用于单图像原始数据的实用泊松高斯噪声建模与拟合
Practical Poissonian-Gaussian noise modeling and fitting for single-image raw-data.
作者信息
Foi Alessandro, Trimeche Mejdi, Katkovnik Vladimir, Egiazarian Karen
机构信息
Department of Signal Processing, Tampere University of Technology, Tampere, Finland.
出版信息
IEEE Trans Image Process. 2008 Oct;17(10):1737-54. doi: 10.1109/TIP.2008.2001399.
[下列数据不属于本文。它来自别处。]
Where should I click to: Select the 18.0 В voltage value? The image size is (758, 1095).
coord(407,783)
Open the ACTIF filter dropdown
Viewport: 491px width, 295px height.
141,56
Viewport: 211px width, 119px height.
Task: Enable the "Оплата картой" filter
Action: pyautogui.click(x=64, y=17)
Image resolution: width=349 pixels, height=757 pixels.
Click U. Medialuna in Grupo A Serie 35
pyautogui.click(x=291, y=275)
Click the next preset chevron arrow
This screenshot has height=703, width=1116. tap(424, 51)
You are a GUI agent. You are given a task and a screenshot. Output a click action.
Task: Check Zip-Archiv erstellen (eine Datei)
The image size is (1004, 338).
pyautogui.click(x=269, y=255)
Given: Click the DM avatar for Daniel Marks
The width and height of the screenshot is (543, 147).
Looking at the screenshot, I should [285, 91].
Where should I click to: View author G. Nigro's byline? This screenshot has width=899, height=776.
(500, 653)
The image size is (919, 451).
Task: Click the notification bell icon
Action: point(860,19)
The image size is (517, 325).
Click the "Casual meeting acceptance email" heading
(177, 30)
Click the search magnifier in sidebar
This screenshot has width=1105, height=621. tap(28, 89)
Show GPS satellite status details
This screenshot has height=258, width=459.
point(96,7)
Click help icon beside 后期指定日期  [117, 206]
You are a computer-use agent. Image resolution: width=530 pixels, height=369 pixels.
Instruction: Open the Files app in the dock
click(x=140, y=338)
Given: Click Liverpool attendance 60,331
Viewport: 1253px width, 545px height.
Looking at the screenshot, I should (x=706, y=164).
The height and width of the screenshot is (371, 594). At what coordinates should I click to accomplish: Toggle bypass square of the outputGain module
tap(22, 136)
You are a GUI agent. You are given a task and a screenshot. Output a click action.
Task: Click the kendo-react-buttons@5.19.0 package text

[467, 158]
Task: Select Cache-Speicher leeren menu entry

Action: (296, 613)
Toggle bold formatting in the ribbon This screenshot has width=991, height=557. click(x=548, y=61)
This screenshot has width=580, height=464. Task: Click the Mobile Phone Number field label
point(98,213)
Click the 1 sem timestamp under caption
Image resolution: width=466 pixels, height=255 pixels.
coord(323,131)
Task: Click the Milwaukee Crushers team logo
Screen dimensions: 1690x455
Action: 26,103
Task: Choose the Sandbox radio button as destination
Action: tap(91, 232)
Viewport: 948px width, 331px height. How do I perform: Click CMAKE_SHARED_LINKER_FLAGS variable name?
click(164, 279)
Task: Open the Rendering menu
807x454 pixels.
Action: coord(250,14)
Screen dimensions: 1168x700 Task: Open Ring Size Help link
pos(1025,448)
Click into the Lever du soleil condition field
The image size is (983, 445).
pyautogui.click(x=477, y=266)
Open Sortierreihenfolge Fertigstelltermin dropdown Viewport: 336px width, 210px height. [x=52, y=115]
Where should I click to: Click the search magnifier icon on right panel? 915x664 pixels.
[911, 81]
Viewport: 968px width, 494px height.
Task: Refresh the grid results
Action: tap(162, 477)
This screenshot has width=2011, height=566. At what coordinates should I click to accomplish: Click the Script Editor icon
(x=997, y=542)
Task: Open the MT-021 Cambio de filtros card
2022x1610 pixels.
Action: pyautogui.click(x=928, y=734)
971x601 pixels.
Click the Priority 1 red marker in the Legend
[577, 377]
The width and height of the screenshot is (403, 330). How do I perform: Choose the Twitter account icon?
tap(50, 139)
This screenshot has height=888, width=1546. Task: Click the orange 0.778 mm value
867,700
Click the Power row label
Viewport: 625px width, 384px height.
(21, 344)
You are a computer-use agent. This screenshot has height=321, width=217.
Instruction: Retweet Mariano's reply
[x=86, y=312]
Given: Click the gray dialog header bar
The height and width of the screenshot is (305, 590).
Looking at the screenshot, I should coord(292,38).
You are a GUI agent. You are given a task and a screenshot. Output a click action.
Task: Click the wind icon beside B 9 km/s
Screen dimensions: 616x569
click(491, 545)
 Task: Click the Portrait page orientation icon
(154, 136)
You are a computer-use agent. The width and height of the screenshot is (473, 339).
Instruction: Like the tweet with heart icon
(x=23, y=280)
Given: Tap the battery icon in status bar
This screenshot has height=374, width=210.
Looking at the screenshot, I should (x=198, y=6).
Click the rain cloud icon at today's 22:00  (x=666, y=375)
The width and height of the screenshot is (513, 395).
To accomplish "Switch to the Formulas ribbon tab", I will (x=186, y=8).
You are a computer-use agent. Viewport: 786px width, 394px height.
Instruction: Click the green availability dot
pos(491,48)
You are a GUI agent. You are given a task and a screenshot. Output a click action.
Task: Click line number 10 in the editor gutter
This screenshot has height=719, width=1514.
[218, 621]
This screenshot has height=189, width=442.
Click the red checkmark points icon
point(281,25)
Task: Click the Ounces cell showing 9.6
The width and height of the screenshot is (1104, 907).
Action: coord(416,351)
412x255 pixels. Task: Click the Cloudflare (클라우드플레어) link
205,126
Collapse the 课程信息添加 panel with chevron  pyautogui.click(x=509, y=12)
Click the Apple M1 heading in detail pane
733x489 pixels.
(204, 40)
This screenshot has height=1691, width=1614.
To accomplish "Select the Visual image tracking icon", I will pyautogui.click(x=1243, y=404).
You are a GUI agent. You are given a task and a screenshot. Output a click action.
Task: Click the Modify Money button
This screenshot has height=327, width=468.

We present a simple and usable noise model for the raw-data of digital imaging sensors. This signal-dependent noise model, which gives the pointwise standard-deviation of the noise as a function of the expectation of the pixel raw-data output, is composed of a Poissonian part, modeling the photon sensing, and Gaussian part, for the remaining stationary disturbances in the output data. We further explicitly take into account the clipping of the data (over- and under-exposure), faithfully reproducing the nonlinear response of the sensor. We propose an algorithm for the fully automatic estimation of the model parameters given a single noisy image. Experiments with synthetic images and with real raw-data from various sensors prove the practical applicability of the method and the accuracy of the proposed model.
我们提出了一种针对数字成像传感器原始数据的简单且实用的噪声模型。这种依赖信号的噪声模型将噪声的逐点标准差表示为像素原始数据输出期望的函数,它由用于模拟光子传感的泊松部分和用于处理输出数据中其余固定干扰的高斯部分组成。我们还进一步明确考虑了数据的裁剪(过曝光和欠曝光),如实再现了传感器的非线性响应。我们提出了一种算法,用于在给定单个噪声图像的情况下全自动估计模型参数。对合成图像以及来自各种传感器的真实原始数据进行的实验证明了该方法的实际适用性以及所提出模型的准确性。